* _Task statement_
Return the line containing "This screenshot has height=692, width=1568." and every line after it through the end of the entries below, with no other lines.

* _Entries provided_
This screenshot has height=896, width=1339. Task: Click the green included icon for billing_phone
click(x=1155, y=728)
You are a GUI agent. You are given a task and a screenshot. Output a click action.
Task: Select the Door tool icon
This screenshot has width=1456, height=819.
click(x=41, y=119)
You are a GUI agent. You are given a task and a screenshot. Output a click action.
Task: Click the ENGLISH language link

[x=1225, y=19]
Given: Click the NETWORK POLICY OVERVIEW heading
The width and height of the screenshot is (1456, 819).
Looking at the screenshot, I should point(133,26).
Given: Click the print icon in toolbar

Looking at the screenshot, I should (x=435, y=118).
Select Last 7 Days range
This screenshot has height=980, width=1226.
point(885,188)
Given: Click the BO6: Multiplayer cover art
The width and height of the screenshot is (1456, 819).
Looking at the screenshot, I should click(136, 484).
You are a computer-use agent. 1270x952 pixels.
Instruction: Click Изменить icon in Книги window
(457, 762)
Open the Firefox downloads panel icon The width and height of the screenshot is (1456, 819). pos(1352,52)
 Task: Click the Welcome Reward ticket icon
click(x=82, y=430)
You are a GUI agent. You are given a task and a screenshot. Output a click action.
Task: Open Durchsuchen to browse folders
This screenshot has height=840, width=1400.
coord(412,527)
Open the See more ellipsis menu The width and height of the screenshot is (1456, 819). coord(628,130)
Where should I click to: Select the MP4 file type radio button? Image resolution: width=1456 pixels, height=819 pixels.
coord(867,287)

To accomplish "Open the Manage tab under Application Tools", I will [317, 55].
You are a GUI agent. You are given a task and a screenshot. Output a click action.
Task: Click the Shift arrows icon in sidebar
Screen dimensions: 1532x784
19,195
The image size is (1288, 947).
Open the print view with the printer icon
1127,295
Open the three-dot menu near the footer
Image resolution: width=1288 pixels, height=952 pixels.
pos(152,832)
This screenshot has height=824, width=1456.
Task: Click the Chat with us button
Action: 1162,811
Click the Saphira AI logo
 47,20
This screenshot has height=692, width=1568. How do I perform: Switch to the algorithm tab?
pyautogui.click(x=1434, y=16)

* _Answer space_
This screenshot has height=692, width=1568. How do I perform: Switch to the algorithm tab?
pyautogui.click(x=1434, y=16)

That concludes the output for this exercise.